Datos de entrada:
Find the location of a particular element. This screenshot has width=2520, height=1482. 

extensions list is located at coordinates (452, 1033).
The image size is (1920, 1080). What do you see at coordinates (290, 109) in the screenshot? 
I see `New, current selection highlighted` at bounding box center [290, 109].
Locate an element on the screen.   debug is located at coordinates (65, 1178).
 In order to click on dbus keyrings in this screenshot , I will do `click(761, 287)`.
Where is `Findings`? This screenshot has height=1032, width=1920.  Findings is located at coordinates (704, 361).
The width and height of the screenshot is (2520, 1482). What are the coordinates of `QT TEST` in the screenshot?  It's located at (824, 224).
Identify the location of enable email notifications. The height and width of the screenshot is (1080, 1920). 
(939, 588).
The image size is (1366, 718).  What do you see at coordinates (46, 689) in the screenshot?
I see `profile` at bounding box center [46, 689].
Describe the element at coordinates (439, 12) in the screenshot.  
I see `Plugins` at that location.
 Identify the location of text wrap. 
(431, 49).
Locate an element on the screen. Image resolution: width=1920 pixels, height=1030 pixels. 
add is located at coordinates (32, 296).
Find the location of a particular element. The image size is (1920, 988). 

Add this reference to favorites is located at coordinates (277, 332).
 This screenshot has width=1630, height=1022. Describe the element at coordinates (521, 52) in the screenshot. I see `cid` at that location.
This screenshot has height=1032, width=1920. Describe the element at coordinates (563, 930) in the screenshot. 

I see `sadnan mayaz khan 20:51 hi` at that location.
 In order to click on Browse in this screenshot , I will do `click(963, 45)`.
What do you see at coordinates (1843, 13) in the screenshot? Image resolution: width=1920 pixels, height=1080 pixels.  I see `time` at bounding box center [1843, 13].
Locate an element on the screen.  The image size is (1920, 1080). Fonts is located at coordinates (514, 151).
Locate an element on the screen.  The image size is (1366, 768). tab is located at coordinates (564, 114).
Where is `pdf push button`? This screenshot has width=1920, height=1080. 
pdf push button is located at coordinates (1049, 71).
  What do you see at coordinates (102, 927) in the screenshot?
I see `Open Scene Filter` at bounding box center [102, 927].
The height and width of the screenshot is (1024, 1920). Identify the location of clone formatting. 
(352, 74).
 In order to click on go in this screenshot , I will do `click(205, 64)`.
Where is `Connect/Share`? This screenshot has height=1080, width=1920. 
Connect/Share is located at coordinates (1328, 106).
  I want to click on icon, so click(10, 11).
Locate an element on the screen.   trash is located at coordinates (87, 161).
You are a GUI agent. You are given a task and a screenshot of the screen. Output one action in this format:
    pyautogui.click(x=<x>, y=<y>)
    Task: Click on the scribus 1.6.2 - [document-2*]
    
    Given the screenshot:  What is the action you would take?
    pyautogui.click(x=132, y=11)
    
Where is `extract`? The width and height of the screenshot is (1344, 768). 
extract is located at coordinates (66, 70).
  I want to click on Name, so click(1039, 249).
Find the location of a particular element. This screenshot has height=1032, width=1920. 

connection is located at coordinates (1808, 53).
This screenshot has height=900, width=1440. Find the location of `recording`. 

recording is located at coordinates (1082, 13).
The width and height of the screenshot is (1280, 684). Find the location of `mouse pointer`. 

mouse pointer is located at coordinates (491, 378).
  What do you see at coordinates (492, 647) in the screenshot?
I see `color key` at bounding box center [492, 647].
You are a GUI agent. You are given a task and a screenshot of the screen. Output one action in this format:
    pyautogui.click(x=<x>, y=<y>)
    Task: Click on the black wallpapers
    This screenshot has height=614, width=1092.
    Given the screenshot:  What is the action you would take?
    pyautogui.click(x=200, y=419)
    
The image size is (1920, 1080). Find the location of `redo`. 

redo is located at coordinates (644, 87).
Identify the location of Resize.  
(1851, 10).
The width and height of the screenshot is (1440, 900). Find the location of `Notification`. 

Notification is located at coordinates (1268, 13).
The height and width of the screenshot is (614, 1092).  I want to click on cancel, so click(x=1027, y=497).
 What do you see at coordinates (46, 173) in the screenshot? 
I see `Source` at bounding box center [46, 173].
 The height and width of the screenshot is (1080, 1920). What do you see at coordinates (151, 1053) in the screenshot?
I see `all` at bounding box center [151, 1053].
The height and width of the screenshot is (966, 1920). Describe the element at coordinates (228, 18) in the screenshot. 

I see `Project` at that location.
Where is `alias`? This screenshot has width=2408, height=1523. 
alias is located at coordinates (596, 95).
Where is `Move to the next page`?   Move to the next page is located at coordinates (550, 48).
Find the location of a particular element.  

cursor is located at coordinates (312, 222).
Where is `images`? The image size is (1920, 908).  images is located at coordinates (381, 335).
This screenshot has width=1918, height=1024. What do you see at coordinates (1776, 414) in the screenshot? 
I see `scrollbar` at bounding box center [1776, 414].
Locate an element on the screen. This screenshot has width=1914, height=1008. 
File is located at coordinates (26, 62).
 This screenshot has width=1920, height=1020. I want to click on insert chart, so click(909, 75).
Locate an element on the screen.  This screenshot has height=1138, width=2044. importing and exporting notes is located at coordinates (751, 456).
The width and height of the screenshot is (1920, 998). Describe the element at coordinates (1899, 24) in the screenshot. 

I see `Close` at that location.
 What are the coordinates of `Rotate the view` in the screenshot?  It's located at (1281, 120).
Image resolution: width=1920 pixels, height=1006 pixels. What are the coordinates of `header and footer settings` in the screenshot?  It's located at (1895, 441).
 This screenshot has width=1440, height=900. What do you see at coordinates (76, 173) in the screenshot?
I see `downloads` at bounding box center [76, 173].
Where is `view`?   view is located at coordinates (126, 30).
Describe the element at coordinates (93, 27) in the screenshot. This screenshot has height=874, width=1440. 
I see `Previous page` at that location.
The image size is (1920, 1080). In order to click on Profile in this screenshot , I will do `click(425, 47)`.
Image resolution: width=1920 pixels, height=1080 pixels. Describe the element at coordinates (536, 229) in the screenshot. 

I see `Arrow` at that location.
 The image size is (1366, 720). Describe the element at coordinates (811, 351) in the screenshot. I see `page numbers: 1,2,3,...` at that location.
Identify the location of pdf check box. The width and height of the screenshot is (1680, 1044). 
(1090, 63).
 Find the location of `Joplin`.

Objetivo: Cambia "Identify" por "Determine" en el material, desde el comienzo hasta la línea que contiene "coordinates (564, 114).", inclusive, y reproduce esas líneas sin ninguna otra modificación.

Resultado final:
Find the location of a particular element. This screenshot has width=2520, height=1482. 

extensions list is located at coordinates (452, 1033).
The image size is (1920, 1080). What do you see at coordinates (290, 109) in the screenshot? 
I see `New, current selection highlighted` at bounding box center [290, 109].
Locate an element on the screen.   debug is located at coordinates (65, 1178).
 In order to click on dbus keyrings in this screenshot , I will do `click(761, 287)`.
Where is `Findings`? This screenshot has height=1032, width=1920.  Findings is located at coordinates (704, 361).
The width and height of the screenshot is (2520, 1482). What are the coordinates of `QT TEST` in the screenshot?  It's located at (824, 224).
Determine the location of enable email notifications. The height and width of the screenshot is (1080, 1920). 
(939, 588).
The image size is (1366, 718).  What do you see at coordinates (46, 689) in the screenshot?
I see `profile` at bounding box center [46, 689].
Describe the element at coordinates (439, 12) in the screenshot.  
I see `Plugins` at that location.
 Determine the location of text wrap. 
(431, 49).
Locate an element on the screen. Image resolution: width=1920 pixels, height=1030 pixels. 
add is located at coordinates (32, 296).
Find the location of a particular element. The image size is (1920, 988). 

Add this reference to favorites is located at coordinates (277, 332).
 This screenshot has width=1630, height=1022. Describe the element at coordinates (521, 52) in the screenshot. I see `cid` at that location.
This screenshot has height=1032, width=1920. Describe the element at coordinates (563, 930) in the screenshot. 

I see `sadnan mayaz khan 20:51 hi` at that location.
 In order to click on Browse in this screenshot , I will do `click(963, 45)`.
What do you see at coordinates (1843, 13) in the screenshot? Image resolution: width=1920 pixels, height=1080 pixels.  I see `time` at bounding box center [1843, 13].
Locate an element on the screen.  The image size is (1920, 1080). Fonts is located at coordinates (514, 151).
Locate an element on the screen.  The image size is (1366, 768). tab is located at coordinates (564, 114).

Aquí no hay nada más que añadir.